Journal of Infectious Diseases
Volume 210 Issue 13 September 15, 2014
http://jid.oxfordjournals.org/content/current
Emergency Settings: Be Prepared to Vaccinate Persons Aged 15 and Over Against Measles
Reinhard Kaiser
Advance Access 10.1093/infdis/jiu463
[Initial text]
In their landmark article on measles prevention in emergency settings, Toole and colleagues recommended in 1989 that all children aged 6 months to 5 years should be immunized with measles vaccine at the time they enter an organized camp or settlement [1]. In 2000, Salama and colleagues documented substantial mortality during a famine emergency in Ethiopia, with measles and malnutrition as major contributing factors. In a retrospective study of mortality, measles alone, or in combination with wasting, accounted for 35 (22.0%) of 159 deaths among children younger than 5 years and for 12 (16.7%) of 72 deaths among children aged 5–14 years. The setting was a rural population without routine childhood immunization and exposure to natural measles virus infection [2]. The authors concluded that measles vaccination, in combination with vitamin A distribution, should be implemented in all types of complex emergencies.
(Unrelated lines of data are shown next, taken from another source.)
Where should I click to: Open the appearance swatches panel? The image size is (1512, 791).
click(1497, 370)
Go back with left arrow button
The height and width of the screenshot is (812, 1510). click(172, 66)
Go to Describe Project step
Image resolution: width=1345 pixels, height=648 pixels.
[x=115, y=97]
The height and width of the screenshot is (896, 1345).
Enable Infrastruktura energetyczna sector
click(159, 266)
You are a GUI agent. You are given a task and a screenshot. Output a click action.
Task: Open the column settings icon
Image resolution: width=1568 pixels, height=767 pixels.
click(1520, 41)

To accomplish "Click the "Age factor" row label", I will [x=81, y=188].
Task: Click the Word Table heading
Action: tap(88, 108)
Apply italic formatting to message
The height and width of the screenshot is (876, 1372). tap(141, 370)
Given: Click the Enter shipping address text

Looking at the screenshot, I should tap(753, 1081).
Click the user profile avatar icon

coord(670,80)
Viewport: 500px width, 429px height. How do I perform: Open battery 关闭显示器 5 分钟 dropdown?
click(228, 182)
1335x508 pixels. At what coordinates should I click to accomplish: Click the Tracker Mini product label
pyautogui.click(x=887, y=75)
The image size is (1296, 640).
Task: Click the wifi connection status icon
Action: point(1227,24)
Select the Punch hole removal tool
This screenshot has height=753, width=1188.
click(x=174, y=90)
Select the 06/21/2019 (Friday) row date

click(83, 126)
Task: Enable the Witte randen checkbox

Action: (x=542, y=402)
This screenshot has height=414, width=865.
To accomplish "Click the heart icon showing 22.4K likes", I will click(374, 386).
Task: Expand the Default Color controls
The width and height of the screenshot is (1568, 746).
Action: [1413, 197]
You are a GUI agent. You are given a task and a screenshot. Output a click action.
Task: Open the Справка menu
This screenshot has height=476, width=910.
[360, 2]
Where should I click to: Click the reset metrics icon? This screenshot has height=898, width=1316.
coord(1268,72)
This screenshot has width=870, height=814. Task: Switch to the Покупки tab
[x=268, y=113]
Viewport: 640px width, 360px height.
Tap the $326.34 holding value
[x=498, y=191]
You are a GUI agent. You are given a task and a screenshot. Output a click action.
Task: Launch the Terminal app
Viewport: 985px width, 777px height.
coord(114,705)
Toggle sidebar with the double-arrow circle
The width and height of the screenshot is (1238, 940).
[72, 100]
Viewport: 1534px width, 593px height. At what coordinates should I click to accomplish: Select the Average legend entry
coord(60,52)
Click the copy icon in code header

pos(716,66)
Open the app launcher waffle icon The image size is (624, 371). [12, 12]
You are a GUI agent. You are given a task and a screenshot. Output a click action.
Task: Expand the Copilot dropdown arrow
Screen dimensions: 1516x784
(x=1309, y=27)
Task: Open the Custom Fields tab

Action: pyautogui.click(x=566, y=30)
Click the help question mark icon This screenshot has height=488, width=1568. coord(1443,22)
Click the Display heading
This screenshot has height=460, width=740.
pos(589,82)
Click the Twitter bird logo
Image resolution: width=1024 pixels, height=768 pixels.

Vaccination coverage should be 90% and extended to children up to age 12–15 years [2]. A vaccination age range up to 14 years was included in the World Health Organization (WHO)/United Nations Children’s Fund (UNICEF) statement to reduce measles mortality in emergencies [3], and the revised SPHERE project guidelines [4]. However, since then, the discussion about target age groups has increasingly included the potential need to vaccinate adults. As early as 2000–2001, Kamugisha and colleagues documented 21% of measles cases that were 16 years and older in a major outbreak in Tanzanian camps with refugees from Burundi [5]. The authors concluded that in some emergency settings, achieving population immunity adequate to prevent virus transmission may require vaccinating persons older than 15 years, and the selection of target age groups for vaccination should consider measles epidemiology in source and refugee populations [5]. A recent review documented additional measles outbreaks in emergencies that included adult cases [6], and the recommendation to review the measles epidemiology to inform decisions about vaccination target age groups has increasingly become standard in emergency [7, 8] and nonemergency settings [9]. This shift in recommendations has been a result of the changing epidemiology of measles in Africa [10].